PROBLEM TO WORK ON |
Would you please return all of the entries below exactly as shown?

LISTED ENTRIES |
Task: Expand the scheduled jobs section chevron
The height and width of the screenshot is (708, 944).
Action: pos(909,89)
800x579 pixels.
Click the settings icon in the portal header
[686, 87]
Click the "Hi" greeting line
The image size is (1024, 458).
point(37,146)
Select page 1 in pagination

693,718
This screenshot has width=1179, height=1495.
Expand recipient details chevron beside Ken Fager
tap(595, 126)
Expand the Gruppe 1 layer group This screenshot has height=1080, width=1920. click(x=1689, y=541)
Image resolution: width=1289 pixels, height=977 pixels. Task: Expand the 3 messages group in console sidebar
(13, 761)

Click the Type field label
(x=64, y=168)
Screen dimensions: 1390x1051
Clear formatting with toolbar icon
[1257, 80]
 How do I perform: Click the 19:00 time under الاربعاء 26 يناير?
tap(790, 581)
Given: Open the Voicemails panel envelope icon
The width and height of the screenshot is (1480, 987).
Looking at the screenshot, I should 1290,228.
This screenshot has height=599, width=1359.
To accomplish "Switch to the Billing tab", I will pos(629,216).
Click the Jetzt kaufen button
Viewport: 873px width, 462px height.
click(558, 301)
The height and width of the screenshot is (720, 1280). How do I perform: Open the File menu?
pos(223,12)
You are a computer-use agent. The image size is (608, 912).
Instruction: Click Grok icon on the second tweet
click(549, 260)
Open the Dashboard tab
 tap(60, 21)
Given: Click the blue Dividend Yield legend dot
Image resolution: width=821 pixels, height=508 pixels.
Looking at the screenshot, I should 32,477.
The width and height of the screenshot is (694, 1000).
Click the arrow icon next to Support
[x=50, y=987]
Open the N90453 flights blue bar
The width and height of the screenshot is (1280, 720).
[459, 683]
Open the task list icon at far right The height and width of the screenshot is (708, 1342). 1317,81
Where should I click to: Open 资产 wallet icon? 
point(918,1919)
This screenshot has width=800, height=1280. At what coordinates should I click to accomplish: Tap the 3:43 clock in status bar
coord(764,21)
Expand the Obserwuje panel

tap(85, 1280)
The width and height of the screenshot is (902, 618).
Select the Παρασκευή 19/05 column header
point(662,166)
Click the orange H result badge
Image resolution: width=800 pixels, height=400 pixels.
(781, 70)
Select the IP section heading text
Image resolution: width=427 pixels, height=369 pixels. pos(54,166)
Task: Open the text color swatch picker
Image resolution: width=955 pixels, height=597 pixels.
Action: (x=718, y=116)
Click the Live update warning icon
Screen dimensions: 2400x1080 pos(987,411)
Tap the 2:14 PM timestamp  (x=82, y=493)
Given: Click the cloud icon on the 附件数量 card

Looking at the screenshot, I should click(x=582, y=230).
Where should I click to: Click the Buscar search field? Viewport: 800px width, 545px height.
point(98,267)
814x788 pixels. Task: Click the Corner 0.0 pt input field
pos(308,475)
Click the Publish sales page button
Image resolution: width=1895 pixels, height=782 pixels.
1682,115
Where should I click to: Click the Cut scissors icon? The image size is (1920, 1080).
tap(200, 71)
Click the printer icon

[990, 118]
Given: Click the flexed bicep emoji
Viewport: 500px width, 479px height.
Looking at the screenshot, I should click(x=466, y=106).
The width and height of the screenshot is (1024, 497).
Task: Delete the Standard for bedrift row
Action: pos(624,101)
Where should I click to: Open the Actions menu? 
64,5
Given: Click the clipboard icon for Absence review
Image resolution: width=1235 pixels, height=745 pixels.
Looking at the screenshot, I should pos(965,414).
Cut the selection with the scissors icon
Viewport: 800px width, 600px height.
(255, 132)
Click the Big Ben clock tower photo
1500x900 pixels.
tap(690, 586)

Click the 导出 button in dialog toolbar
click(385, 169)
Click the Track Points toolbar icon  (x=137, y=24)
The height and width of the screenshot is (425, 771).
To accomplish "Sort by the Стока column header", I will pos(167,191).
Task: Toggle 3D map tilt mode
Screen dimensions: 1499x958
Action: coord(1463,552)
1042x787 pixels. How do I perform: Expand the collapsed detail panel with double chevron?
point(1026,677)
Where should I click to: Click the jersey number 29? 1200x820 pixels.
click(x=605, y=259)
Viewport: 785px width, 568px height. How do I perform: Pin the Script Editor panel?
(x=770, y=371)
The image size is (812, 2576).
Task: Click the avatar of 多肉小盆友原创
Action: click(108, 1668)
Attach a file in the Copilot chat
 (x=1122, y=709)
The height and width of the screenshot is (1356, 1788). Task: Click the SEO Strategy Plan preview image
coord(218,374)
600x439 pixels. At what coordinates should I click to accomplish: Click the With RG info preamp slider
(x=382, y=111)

REPLY TO THE EXERCISE |
Task: Expand the scheduled jobs section chevron
The height and width of the screenshot is (708, 944).
Action: pos(909,89)
800x579 pixels.
Click the settings icon in the portal header
[686, 87]
Click the "Hi" greeting line
The image size is (1024, 458).
point(37,146)
Select page 1 in pagination

693,718
This screenshot has width=1179, height=1495.
Expand recipient details chevron beside Ken Fager
tap(595, 126)
Expand the Gruppe 1 layer group This screenshot has height=1080, width=1920. click(x=1689, y=541)
Image resolution: width=1289 pixels, height=977 pixels. Task: Expand the 3 messages group in console sidebar
(13, 761)

Click the Type field label
(x=64, y=168)
Screen dimensions: 1390x1051
Clear formatting with toolbar icon
[1257, 80]
 How do I perform: Click the 19:00 time under الاربعاء 26 يناير?
tap(790, 581)
Given: Open the Voicemails panel envelope icon
The width and height of the screenshot is (1480, 987).
Looking at the screenshot, I should 1290,228.
This screenshot has height=599, width=1359.
To accomplish "Switch to the Billing tab", I will pos(629,216).
Click the Jetzt kaufen button
Viewport: 873px width, 462px height.
click(558, 301)
The height and width of the screenshot is (720, 1280). How do I perform: Open the File menu?
pos(223,12)
You are a computer-use agent. The image size is (608, 912).
Instruction: Click Grok icon on the second tweet
click(549, 260)
Open the Dashboard tab
 tap(60, 21)
Given: Click the blue Dividend Yield legend dot
Image resolution: width=821 pixels, height=508 pixels.
Looking at the screenshot, I should 32,477.
The width and height of the screenshot is (694, 1000).
Click the arrow icon next to Support
[x=50, y=987]
Open the N90453 flights blue bar
The width and height of the screenshot is (1280, 720).
[459, 683]
Open the task list icon at far right The height and width of the screenshot is (708, 1342). 1317,81
Where should I click to: Open 资产 wallet icon? 
point(918,1919)
This screenshot has width=800, height=1280. At what coordinates should I click to accomplish: Tap the 3:43 clock in status bar
coord(764,21)
Expand the Obserwuje panel

tap(85, 1280)
The width and height of the screenshot is (902, 618).
Select the Παρασκευή 19/05 column header
point(662,166)
Click the orange H result badge
Image resolution: width=800 pixels, height=400 pixels.
(781, 70)
Select the IP section heading text
Image resolution: width=427 pixels, height=369 pixels. pos(54,166)
Task: Open the text color swatch picker
Image resolution: width=955 pixels, height=597 pixels.
Action: (x=718, y=116)
Click the Live update warning icon
Screen dimensions: 2400x1080 pos(987,411)
Tap the 2:14 PM timestamp  (x=82, y=493)
Given: Click the cloud icon on the 附件数量 card

Looking at the screenshot, I should click(x=582, y=230).
Where should I click to: Click the Buscar search field? Viewport: 800px width, 545px height.
point(98,267)
814x788 pixels. Task: Click the Corner 0.0 pt input field
pos(308,475)
Click the Publish sales page button
Image resolution: width=1895 pixels, height=782 pixels.
1682,115
Where should I click to: Click the Cut scissors icon? The image size is (1920, 1080).
tap(200, 71)
Click the printer icon

[990, 118]
Given: Click the flexed bicep emoji
Viewport: 500px width, 479px height.
Looking at the screenshot, I should click(x=466, y=106).
The width and height of the screenshot is (1024, 497).
Task: Delete the Standard for bedrift row
Action: pos(624,101)
Where should I click to: Open the Actions menu? 
64,5
Given: Click the clipboard icon for Absence review
Image resolution: width=1235 pixels, height=745 pixels.
Looking at the screenshot, I should pos(965,414).
Cut the selection with the scissors icon
Viewport: 800px width, 600px height.
(255, 132)
Click the Big Ben clock tower photo
1500x900 pixels.
tap(690, 586)

Click the 导出 button in dialog toolbar
click(385, 169)
Click the Track Points toolbar icon  (x=137, y=24)
The height and width of the screenshot is (425, 771).
To accomplish "Sort by the Стока column header", I will pos(167,191).
Task: Toggle 3D map tilt mode
Screen dimensions: 1499x958
Action: coord(1463,552)
1042x787 pixels. How do I perform: Expand the collapsed detail panel with double chevron?
point(1026,677)
Where should I click to: Click the jersey number 29? 1200x820 pixels.
click(x=605, y=259)
Viewport: 785px width, 568px height. How do I perform: Pin the Script Editor panel?
(x=770, y=371)
The image size is (812, 2576).
Task: Click the avatar of 多肉小盆友原创
Action: click(108, 1668)
Attach a file in the Copilot chat
 (x=1122, y=709)
The height and width of the screenshot is (1356, 1788). Task: Click the SEO Strategy Plan preview image
coord(218,374)
600x439 pixels. At what coordinates should I click to accomplish: Click the With RG info preamp slider
(x=382, y=111)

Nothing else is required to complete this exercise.